Know the Seven Deadly Sins of Online Reputation Management

  1. Inappropriate personal or corporate branding: On the Internet, both companies and people need to be concerned about their brand. The lack of a branding strategy is a mistake because it confuses our audience, generates doubts about our credibility, and hinders the rest of our initiatives. To reflect who we are — and what we want to transmit in the online environment — our values, style, and image are essential.
  2. Lack of a monitoring strategy. Although this alone is not enough, having an online monitoring strategy is vital to assess the impact we are having and to react swiftly. Making a big investment is not necessary, given the proliferation of monitoring tools that are free or low-cost and are available through social media and the web.
  3. A poor or unsuitable content strategy. Generating the policy content of a person or a company should always be preceded by strategic thinking: Who is our target audience? What are the most appropriate channels to get our message across? How can we provide more and offer information that is interesting, amusing, entertaining, and attractive to our audience? What is the ideal content to strengthen and support our branding? We cannot afford to generate content that does not attract interest or that can generate a reputational crisis; we must change course if possible.
  4. Lack of a proactive strategy. Almost all organizations link their online reputation with the monitoring they undertake and what might be called the reactive strategies they use in response to crises. Being proactive means preparing for the profound changes ahead.
  5. Reacting in an exaggerated or inappropriate manner to criticism. For many brands, managing criticism in the online world is the Achilles heel. Yet accepting constructive criticism is a sign of maturity and responsibility in organizations that take their reputation seriously. Online communication managers of institutions and brands should think twice before making mistakes, but if they do, taking responsibility and apologizing to the audience is the best choice.
  6. Failure to defend ourselves from the attacks or doing it badly and too late.
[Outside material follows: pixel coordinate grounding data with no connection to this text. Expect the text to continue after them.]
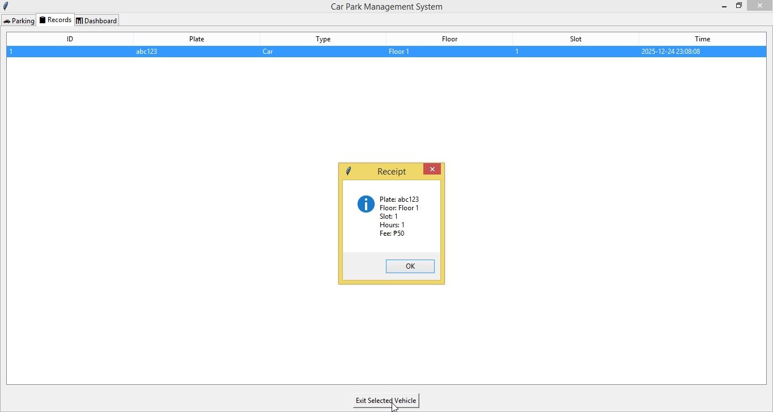
Task: Close the Car Park Management System window
Action: (759, 6)
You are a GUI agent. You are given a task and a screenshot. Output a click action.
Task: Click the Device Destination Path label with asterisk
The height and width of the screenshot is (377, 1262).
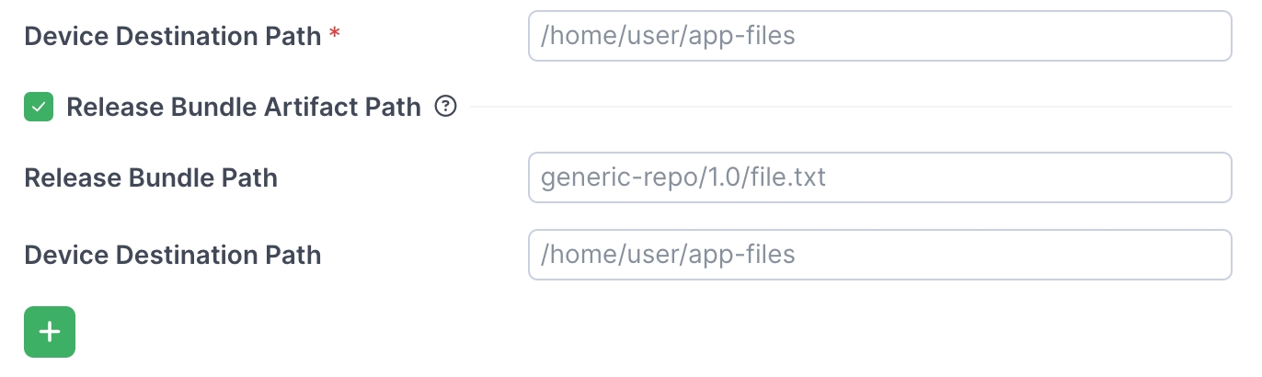(x=173, y=36)
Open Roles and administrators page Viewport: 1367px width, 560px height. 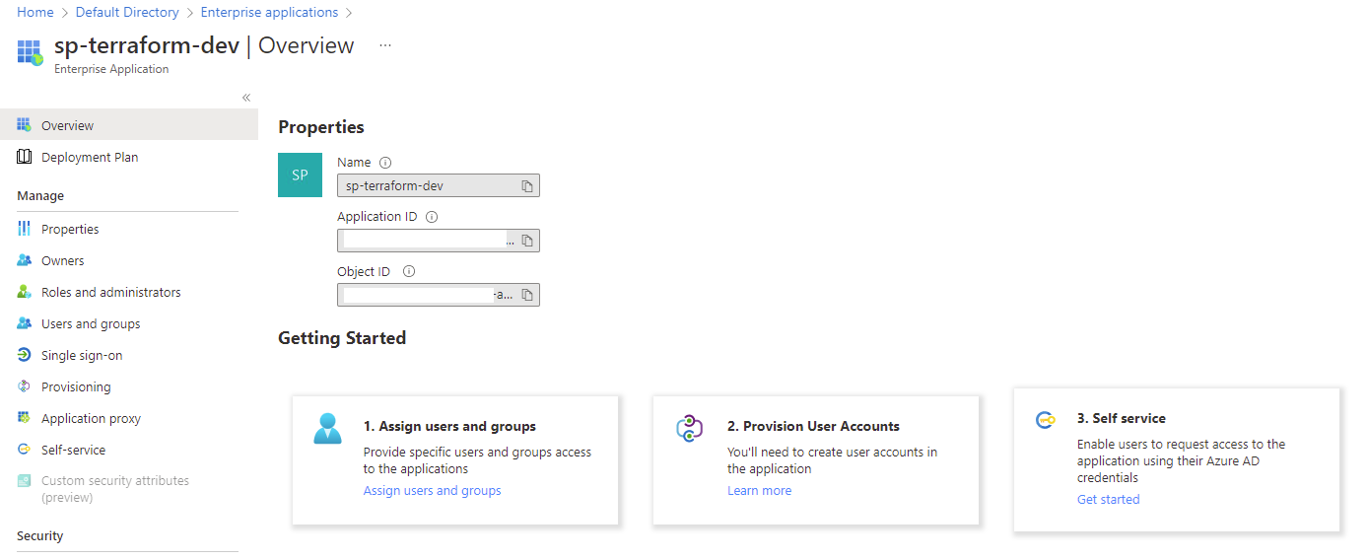point(110,292)
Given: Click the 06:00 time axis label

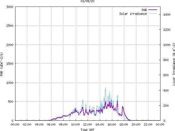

There are times when the attacks on our reputation may be orchestrated due to malicious motives, so it’s important not to feed the proverbial “troll”. When justified, it is desirable to defend ourselves either by denying false rumors about, or by asking for an apology, etc.
  7. A lack of adequate information. The six mistakes previously mentioned could be minimized if the people involved in online reputation (marketing and communication departments, etc.) had access to the right information. Prevention is better than a cure, and a firm commitment to staff training can certainly prevent greater mistakes.